Принципы лечения в зависимости от клинических вариантов ХГН.
Латентная форма.
Активная иммуносупрессивная терапия не показана. При протеинурии более 1,5 г/сут - ИАПФ. Лечение проводят без назначения специальной диеты, но целесообразно полное исключение употребления алкоголя. Медикаментозное лечение показано только в период обострения болезни (нарастание протеинурии, гематурии). Больные подлежат диспансерному наблюдению:их 1 раз в 6 мес. осматривает терапевт при сохранной и умеренно сниженной функции почек; проводятся анализы крови и мочи, определяется содержание общего белка и креатинина в плазме крови, СКФ (формула Кокрофта-Голта, МDRD).

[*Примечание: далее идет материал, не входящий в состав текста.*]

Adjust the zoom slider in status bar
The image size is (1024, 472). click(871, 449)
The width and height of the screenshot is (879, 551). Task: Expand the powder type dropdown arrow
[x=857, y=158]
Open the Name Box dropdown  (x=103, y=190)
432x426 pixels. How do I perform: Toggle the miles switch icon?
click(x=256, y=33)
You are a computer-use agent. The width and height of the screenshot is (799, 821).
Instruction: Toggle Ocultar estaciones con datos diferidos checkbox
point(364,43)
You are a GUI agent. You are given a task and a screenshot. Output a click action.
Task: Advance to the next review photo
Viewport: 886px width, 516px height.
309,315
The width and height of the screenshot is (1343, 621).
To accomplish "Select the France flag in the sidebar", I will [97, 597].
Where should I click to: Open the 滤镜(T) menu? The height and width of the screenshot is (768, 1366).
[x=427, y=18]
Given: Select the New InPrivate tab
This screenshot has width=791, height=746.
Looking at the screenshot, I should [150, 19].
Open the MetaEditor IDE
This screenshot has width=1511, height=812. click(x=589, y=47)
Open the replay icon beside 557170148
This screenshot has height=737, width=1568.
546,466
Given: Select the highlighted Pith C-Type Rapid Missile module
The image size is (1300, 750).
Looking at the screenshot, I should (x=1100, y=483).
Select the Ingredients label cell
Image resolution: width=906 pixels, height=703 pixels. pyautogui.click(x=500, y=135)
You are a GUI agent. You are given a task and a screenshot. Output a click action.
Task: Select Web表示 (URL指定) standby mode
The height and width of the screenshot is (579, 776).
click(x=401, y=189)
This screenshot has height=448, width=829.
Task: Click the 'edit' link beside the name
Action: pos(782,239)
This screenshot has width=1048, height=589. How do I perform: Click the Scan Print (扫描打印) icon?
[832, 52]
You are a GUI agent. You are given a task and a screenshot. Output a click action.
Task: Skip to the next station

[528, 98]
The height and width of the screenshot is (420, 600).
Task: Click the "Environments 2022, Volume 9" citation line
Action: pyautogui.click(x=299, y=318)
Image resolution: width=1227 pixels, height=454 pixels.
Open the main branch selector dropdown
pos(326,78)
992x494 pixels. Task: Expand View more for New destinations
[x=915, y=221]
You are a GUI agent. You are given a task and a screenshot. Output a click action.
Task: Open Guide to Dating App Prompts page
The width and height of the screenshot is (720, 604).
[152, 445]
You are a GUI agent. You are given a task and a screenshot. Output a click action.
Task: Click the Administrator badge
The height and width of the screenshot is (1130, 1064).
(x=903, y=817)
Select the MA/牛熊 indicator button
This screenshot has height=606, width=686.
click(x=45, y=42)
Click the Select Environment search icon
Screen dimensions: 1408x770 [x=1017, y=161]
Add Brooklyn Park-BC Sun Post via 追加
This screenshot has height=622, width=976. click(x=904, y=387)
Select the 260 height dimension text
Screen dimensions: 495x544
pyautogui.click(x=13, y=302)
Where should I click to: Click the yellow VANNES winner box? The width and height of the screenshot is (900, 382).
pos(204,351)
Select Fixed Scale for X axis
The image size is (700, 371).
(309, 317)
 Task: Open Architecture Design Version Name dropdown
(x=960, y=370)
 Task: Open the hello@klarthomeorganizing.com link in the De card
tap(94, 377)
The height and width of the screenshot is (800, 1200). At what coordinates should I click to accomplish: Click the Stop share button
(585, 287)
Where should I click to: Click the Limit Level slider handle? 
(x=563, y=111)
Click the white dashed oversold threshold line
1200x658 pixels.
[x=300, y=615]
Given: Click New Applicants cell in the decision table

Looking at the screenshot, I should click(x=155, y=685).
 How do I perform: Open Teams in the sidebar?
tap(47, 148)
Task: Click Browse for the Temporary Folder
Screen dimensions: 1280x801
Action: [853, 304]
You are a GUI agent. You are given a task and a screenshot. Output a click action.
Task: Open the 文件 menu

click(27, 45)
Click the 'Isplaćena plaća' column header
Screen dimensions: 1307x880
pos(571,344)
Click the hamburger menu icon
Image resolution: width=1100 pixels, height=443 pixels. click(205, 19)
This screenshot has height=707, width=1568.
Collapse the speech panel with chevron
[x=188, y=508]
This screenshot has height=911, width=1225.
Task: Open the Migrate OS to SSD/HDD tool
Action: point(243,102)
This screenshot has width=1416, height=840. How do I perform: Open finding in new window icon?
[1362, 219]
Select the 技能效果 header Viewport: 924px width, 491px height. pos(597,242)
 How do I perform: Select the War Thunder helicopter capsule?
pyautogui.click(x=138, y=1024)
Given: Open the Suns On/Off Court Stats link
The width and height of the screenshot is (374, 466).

Больные латентным гломерулонефритом вне обострения трудоспособны, однако им не рекомендуется работ а в сыром холодном помещении, связанная с неблагоприятными метеорологическими условиями, перегрузками, а также в вечернюю и ночную смены. Прогноз лучше при изолированной протеинурии, хуже при сочетании протеинурии с гематурией.
Гипертоническая форма.
Лечение в основном состоит в применении гипотензивных средств. Отчасти гипотензивная терапия является в этих случаях и патогенетической (нефропротективной), поскольку при достижении стабильного снижения АД замедляется и прогрессирование гломерулонефрита. С этой целью используются ингибиторы АПФ, блокаторы рецепторов к АТ II, блокаторы медленных кальциевых каналов.